Yet as May and Juncker spoke in Brussels and the pound rose

on prospects of free trade and perhaps even a very "soft Brexit"

for Britain as a whole, Northern Ireland's Democratic Unionist

Party (DUP) issued an uncompromising reiteration of its refusal

to accept any "divergence" from rules on the British mainland.

Irish Prime Minister Leo Varadkar cancelled a news

conference and the pound fell back, losing a cent against the

dollar, as May and Juncker emerged to declare that there was

still no "sufficient progress" on divorce terms to move ahead.

Varadkar later said he was surprised and disappointed with

May's U-turn after the British government had agreed a text with

the EU on Monday that would avoid any hard border which might

upset peace in the north after decades of violence.

He added that he was happy to give London more time but also

noted that the DUP, while the biggest party in the north, did

not have a majority in a province that voted against Brexit. He

said he was open to changing the wording of Monday's agreed

text, but only if its meaning remained the same.

The Irish border has emerged as a defining issue for Brexit.

Hardliners in May's government want to ensure Britain is not

bound by EU regulations after it leaves the bloc, but that has

proven difficult to reconcile with the 1998 Good Friday peace

agreement, which promises an unguarded border between

British-ruled Northern Ireland and the Irish Republic.

May and Juncker said they were confident remaining issues

could be resolved this week so that the other 27 EU leaders

would approve opening trade talks at a Dec. 15 summit. Juncker,

aware that a raft of concessions to EU demands risks weakening

May further at home, hailed May as a "tough negotiator".

May said: "We will reconvene before the end of the week and

I am also confident that we will conclude this positively."

But the Irish border issue has exposed fundamental dilemmas

in May's Brexit plans, and also underlined how a botched snap

election in June has weakened her hand in Europe and at home by

leaving her dependent for a majority on the DUP's votes.

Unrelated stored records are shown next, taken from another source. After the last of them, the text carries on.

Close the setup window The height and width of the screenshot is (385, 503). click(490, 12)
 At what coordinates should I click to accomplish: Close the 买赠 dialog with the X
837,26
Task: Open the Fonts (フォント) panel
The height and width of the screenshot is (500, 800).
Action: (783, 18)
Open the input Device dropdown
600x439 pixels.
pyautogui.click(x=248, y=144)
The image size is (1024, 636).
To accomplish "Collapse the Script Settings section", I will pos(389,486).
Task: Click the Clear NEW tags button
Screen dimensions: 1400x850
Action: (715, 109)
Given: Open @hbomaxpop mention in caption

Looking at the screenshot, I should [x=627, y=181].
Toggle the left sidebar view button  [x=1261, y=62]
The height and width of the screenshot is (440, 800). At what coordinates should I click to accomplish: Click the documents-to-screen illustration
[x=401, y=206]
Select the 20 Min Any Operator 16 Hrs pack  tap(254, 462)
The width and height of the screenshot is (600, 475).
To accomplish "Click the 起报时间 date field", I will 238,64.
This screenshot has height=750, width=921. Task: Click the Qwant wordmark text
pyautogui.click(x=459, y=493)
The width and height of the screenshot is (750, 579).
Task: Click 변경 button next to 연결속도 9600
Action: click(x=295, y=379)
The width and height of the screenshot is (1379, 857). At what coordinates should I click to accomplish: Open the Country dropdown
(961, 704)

The initial proposal described earlier on Monday by Irish

officials would have ensured that regulations in Northern

Ireland remained "aligned" with those in the EU, so that people

and goods could cross the border with no checks.

But that raised the question of whether Northern Ireland

would have special status, or whether all of the United Kingdom

would also be expected to comply with some EU rules. The leaders

of Scotland and Wales, and the mayor of London, swiftly

announced that if Northern Ireland were to gain special status,

they might want it too.

Juncker insisted the meeting was "not a failure". He added:

"Despite our best efforts and the significant progress we and

our teams have made over the past days on the remaining issues,

it was not possible to reach a complete agreement."

KEY PHRASE

Earlier, an Irish government source said of the accord: "The

key phrase is a clear commitment to maintaining regulatory

alignment in relation to the rules of the customs union and

internal market which are required to support the Good Friday

Agreement, the all-island economy and the border."

European Council President Donald Tusk, who met May after

she spoke to Juncker and who will chair next week's crunch

summit in Brussels, said that he had been ready to send draft

negotiating guidelines for a free trade pact to EU leaders on

Tuesday -- he cancelled a trip to the Middle East to do so.

"It is now getting very tight but agreement at December

(summit) is still possible," Tusk tweeted.

May has broadly agreed to many of the EU's divorce terms, EU

diplomats and officials have said. Those include paying out

something like 50 billion euros in a divorce settlement, a sum

which hardline Brexit supporters once dismissed as unacceptable.

May is under pressure, however, to cut a deal and offer

clarity on what will happen after Britain leaves in March 2019

as businesses take investment decisions in the new year.